Jack Gilinsky’s POV
JJ didn’t make any attempts to even try to talk to me or give me any hints that he still wanted to be my best friend or even just a friend. I’m not so good with talking about touchy feely things and JJ knows that so I was expecting that he would at least drop me some hints but he did nothing whatsoever. When my parents dropped in to visit his parents I kept my face glued to my phone but I was trying to gauge his feelings through his body language from the corner of my eye. It was as if he was completely comfortable with us not talking or being friends anymore.
Laura was acting strange after coming downstairs from JJ’s room. I asked what was up and she wouldn’t tell me and even seemed angry at me when we left his house.
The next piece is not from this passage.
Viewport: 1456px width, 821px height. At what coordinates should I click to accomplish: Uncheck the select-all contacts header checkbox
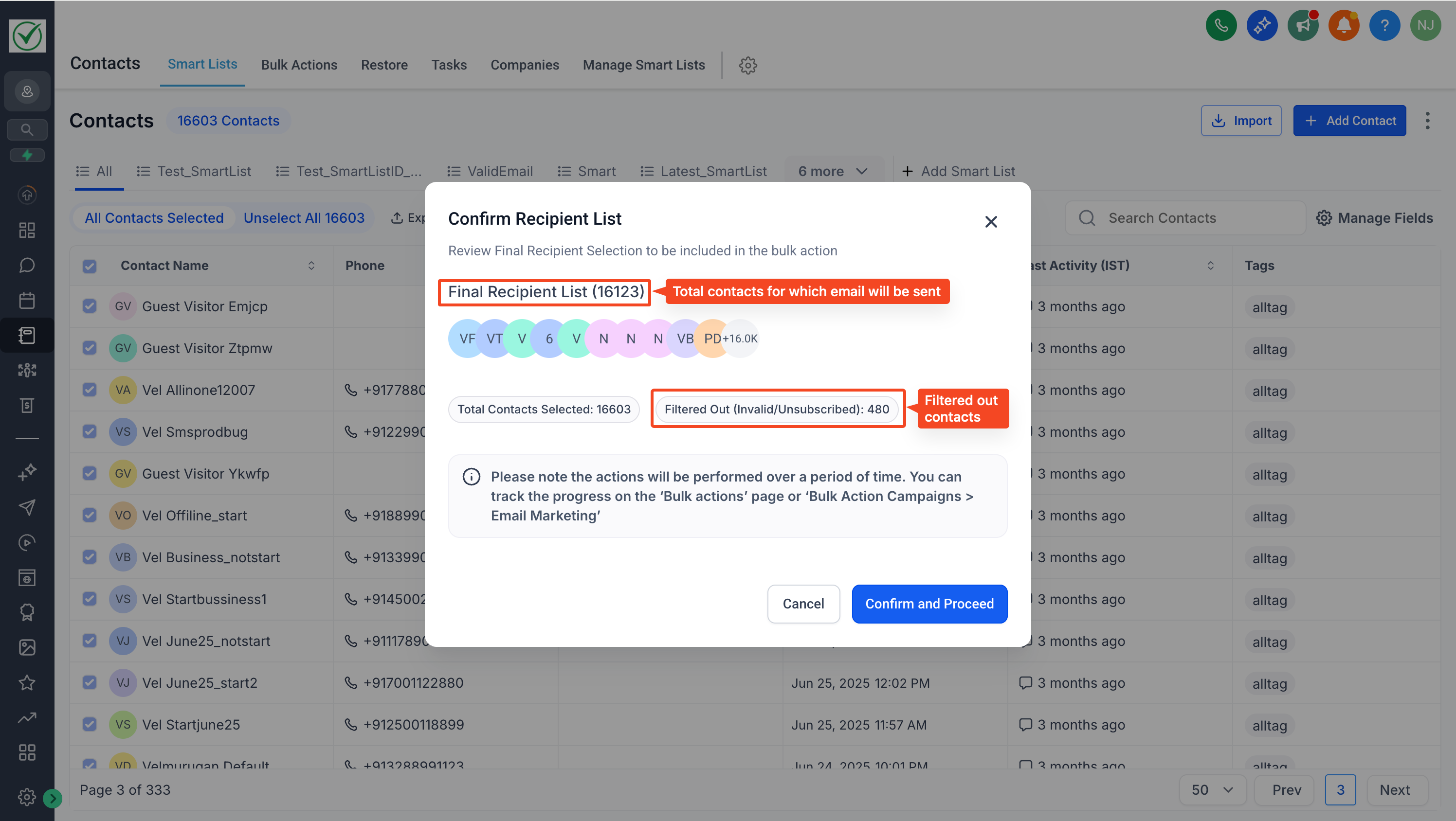(x=90, y=266)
I assumed JJ told her we weren’t friends anymore but I couldn’t just ask her that because then she would make a big deal out of it if she didn’t know.
I mustered up the gusto to talk to JJ on the Monday after but I couldn’t get him alone, every time I found him he was with Rochelle or that Daniel kid. He wouldn’t even try to notice me after that so I just assumed we were done. Now I just try to avoid him the way he does me. It’s been so hard, I feel heartbroken, almost as if he’s died and I’m stuck visiting his wake, forever. He’s there but he’s not really there.
In gym class two days ago he shot me a glare after him and Justin were in the change room together. Justin told me he confronted JJ about what was going on between me and him and JJ told Justin that he ‘didn’t need me anymore’. I’ve honestly never been more hurt in my entire life. I had to miss school yesterday because I couldn’t handle my emotions and broke down crying periodically throughout the day. I told my parents that I just felt really nauseas and sick, which in a way I was.
I don’t have an appetite or feel motivated to do anything, I mean I know I should eat but the hunger never comes. I do get thirsty however, really thirsty. I had to bring a water bottle with me to school today. It’s almost time for lunch and I do feel slightly hungry for something small, I’ll just grab something from one of the vending machines.
Justin texted me to meet him out back on the bleachers after I grabbed a bag of chips from the vending machine. Jack, Rochelle, Daniel and some girl passed by when I was grabbing the chips. Rochelle and Daniel looked my way but Jack kept his eyes forward. Did he tell them? I don’t feel comfortable with them knowing when it’s a private matter. Then again I did tell Justin and Chris.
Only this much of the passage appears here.